En todo caso, aun acogiendo el motivo, el recurso carecería de posibilidades, pues daría lo mismo que el cese de la actividad hubiese ocurrido en la fecha que la premisa impugnada consigna o un mes después, habida cuenta de la amplitud con que ha sido sobrepasado el término de caducidad de la acción (artículo 59.2 del Estatuto de los Trabajadores).

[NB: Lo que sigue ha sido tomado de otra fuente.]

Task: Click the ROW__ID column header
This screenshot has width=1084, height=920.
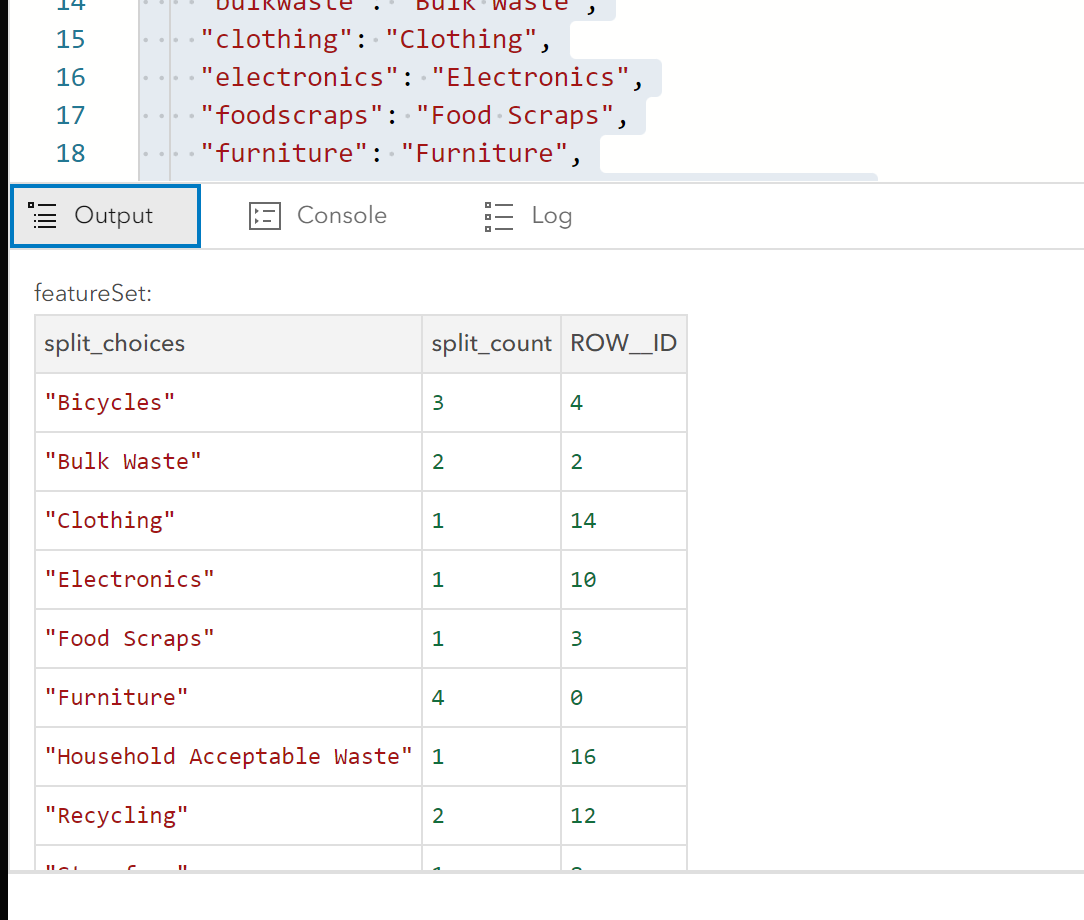Action: pyautogui.click(x=623, y=344)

No hace falta demasiado esfuerzo, para desechar los peregrinos, aunque breves razonamientos, con los que el actor pretende eximirse de la carga de probar el hecho del despido. Invocar aquí el indubio pro operario carece de fundamento, en primer lugar porque se trata de un principio relativo a la interpretación y aplicación de las normas, que la ley positiva recoge en el artículo 3º.3 del Estatuto de los Trabajadores y en segundo término, porque la falta de prueba de un dato sustancial no crea dudas en el Juez, sino que desencadena los efectos jurídicos propios de la desatención o insatisfacción de la carga procesal por parte del litigante sobre el que pesa.
Por cuanto antecede,
FALLAMOS
Que, desestimando el recurso de suplicación interpuesto por D. E. R. M. frente a la sentencia dictada el veintinueve de mayo de mil novecientos noventa y nueve por el Juzgado de lo Social número 3 de Gijón en proceso suscitado sobre despido por dicho recurrente contra la empresa C.I., S.L., debemos confirmar y confirmamos la resolución impugnada.